» **DESCRIPTION OF THE TASK**
Which lines in the data below contain the string "page"? Show each one.

» **GIVEN ENTRIES**
=====

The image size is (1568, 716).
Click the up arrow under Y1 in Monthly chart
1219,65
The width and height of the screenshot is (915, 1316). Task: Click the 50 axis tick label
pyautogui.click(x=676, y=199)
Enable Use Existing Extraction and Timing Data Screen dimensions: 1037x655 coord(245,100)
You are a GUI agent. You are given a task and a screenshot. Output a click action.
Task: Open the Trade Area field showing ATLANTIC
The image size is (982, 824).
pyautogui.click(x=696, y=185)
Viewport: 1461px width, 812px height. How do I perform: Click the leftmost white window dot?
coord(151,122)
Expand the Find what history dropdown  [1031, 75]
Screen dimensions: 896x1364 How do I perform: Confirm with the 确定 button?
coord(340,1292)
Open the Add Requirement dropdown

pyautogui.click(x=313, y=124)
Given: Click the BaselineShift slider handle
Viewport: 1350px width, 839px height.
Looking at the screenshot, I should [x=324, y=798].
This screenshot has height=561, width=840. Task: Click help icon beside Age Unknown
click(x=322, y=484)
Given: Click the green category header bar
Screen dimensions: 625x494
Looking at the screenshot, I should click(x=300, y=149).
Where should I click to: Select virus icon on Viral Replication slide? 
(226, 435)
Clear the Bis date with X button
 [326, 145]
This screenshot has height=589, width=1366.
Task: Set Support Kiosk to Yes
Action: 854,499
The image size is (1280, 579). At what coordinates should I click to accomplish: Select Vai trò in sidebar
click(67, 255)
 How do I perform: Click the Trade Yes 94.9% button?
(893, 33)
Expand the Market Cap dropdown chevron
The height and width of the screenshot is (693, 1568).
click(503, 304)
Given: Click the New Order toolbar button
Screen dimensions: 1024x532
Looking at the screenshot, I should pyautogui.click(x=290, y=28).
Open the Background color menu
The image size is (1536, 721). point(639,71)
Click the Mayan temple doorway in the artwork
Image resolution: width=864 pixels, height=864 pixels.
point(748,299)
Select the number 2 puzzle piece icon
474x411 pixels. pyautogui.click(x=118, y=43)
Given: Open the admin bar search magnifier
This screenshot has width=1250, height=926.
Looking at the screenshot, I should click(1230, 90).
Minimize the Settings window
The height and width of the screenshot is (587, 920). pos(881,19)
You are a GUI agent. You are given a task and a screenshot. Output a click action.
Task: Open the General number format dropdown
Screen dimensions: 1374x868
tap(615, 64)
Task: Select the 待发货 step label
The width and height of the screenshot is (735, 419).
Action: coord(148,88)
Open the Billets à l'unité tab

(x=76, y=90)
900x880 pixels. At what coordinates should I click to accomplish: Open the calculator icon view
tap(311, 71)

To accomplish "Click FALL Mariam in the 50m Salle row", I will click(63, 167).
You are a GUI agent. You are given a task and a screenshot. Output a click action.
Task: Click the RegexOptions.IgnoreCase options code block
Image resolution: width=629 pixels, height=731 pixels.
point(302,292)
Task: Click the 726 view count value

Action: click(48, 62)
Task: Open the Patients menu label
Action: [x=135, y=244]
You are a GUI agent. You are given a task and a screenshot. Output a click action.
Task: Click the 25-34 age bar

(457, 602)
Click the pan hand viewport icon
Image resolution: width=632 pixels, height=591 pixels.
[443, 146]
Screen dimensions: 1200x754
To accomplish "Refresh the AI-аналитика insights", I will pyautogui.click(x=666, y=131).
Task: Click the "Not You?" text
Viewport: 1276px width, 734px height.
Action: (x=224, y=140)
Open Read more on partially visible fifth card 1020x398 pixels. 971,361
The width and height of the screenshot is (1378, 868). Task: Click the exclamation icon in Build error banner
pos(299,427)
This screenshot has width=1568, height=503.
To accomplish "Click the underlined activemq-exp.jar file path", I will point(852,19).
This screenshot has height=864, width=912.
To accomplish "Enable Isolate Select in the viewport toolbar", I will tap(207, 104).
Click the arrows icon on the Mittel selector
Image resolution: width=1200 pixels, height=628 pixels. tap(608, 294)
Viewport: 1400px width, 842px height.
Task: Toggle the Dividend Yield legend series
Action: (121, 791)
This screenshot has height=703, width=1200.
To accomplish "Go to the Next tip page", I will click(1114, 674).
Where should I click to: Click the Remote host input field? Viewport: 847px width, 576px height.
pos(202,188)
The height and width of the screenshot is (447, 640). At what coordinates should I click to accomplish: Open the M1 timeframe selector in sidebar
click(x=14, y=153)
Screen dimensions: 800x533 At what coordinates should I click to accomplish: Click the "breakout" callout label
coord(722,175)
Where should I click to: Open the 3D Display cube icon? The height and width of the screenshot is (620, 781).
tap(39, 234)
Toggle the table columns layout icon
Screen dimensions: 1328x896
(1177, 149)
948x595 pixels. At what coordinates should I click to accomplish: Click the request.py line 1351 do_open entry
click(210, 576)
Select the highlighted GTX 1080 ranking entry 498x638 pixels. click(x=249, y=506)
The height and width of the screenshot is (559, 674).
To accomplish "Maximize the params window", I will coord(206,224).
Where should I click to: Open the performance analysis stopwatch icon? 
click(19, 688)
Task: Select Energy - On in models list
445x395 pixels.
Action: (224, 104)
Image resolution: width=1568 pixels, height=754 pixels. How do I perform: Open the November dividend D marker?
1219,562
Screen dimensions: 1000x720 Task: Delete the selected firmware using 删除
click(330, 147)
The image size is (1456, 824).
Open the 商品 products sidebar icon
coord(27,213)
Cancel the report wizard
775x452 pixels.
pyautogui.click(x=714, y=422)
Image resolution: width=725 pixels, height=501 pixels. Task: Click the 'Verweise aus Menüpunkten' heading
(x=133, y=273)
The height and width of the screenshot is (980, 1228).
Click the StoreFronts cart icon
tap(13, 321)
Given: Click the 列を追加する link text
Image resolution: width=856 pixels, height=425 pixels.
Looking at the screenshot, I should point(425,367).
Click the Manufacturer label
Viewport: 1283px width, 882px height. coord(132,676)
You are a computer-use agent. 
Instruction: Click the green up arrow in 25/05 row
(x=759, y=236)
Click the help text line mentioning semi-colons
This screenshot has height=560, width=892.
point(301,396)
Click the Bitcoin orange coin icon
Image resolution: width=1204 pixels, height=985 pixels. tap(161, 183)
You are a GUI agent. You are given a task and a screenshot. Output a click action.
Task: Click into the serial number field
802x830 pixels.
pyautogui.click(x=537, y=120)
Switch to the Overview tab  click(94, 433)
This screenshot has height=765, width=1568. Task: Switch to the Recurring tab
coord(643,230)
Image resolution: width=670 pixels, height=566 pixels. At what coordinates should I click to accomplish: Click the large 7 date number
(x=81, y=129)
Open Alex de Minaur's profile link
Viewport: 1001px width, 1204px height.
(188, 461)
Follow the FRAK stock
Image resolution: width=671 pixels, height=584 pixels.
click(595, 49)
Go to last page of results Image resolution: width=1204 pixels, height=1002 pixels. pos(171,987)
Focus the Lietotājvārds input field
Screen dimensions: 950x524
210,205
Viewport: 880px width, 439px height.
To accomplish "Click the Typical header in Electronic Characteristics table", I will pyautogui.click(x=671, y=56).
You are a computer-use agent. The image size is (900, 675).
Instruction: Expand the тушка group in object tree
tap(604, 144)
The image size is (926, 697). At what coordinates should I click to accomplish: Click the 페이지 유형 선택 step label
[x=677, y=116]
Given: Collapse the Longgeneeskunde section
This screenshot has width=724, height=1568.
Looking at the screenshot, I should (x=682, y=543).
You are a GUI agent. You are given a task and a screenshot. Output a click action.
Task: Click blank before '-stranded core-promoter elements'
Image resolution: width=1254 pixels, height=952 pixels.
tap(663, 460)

=====

» **REPLY TO THE TASK**
To accomplish "Go to the Next tip page", I will click(1114, 674).
Go to last page of results Image resolution: width=1204 pixels, height=1002 pixels. pos(171,987)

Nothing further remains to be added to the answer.